- Born: Timothy Francis Ball 5 November 1938 Chippenham, England
- Died: 24 September 2022 (aged 83)
- Citizenship: Canadian
- Education: University of Winnipeg, University of Manitoba, Queen Mary University of London
- Known for: Opposing mainstream consensus on climate change
- Spouse: Marty Ball
- Awards: Clarence Atchison Award for Excellence in Community Service Clifford J. Robson Memorial Award for Teaching Excellence
- Scientific career
- Fields: Geography, Climatology
- Workplaces: University of Winnipeg
- Thesis: Climatic change in central Canada : a preliminary analysis of weather information from the Hudson's Bay Company Forts at York Factory and Churchill Factory, 1714–1850. (1983)
- Doctoral advisor: B.W. Atkinson
- Allegiance: Canada
- Branch: Royal Canadian Air Force
- Service years: 1960–1968
- Website: Official website

= Tim Ball =

Canadian public speaker and writer (1938–2022)

Timothy Francis Ball (5 November 1938 – 24 September 2022) was a British-born Canadian public speaker and writer who was a professor in the Department of Geography at the University of Winnipeg from 1971 until his retirement in 1996. Subsequently Ball became active in promoting rejection of the scientific consensus on global warming, giving public talks and writing opinion pieces and letters to the editor for Canadian newspapers.

== Early life ==
Timothy Ball was born on 5 November 1938, in Chippenham England and immigrated to Canada in 1957. He worked in Toronto and Sudbury before enlisting in the Royal Canadian Air Force in 1960. He was trained as an aircraft radio operator and for a time served in search and rescue in northern Canada. It was during his service that Ball first became interested in climate science. After eight and a half years in the Air Force, he left in 1968 and began his college studies.

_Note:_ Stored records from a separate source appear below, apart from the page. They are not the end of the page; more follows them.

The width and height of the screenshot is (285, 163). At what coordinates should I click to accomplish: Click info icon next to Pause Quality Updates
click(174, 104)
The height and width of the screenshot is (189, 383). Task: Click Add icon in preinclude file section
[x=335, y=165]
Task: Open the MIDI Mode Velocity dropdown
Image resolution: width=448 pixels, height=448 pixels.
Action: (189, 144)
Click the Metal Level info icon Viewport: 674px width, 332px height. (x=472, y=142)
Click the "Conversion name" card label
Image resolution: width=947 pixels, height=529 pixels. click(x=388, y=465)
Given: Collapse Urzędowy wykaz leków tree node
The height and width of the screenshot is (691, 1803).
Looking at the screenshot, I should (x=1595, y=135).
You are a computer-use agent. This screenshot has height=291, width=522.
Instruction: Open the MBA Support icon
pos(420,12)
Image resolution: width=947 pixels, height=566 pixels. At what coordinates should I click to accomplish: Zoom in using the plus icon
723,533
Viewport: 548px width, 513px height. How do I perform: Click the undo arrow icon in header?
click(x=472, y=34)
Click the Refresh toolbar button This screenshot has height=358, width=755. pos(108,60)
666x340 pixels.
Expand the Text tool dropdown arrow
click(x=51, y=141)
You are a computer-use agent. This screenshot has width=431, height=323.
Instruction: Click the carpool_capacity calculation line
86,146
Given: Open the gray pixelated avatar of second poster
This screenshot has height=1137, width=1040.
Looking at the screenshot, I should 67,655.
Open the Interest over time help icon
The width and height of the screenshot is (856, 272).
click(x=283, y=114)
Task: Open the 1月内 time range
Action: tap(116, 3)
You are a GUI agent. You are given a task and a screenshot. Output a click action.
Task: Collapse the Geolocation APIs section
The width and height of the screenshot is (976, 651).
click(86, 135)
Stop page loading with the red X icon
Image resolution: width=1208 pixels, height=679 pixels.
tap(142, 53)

== Education and professional career ==
Ball received a bachelor's degree with honors in geography from the University of Winnipeg in 1970, followed by an M.A. from the University of Manitoba in 1971 and a PhD in geography with a specific focus on historical climatology from Queen Mary University of London in England in 1983.

Ball became an instructor at the University of Winnipeg in 1971, and a lecturer the following year. He then served in the latter capacity for 10 years. In 1982 he became an assistant professor there, and was promoted to associate professor in 1984 and full professor in 1988. He retired from teaching in 1996.

== Research and books ==

=== Historical climatology and natural history ===
Ball founded the Rupert's Land Research Centre, a historical society dedicated to promoting the history of the area formerly known as Rupert's Land, in 1984. He also served as its director from then until 1996. The society placed a particular emphasis on the use of the Hudson's Bay Company Archives. Ball has published a number of peer-reviewed papers in the field of historical climatology, most of which pertain to reconstructing temperatures in Canada during the past several centuries. In 2003, Ball co-authored a book entitled "Eighteenth-Century Naturalists of Hudson Bay," which was reviewed in the American Indian Quarterly by Theodore Binnema of the University of Northern British Columbia in 2005, as well as by Fred Cooke in the Auk in 2004.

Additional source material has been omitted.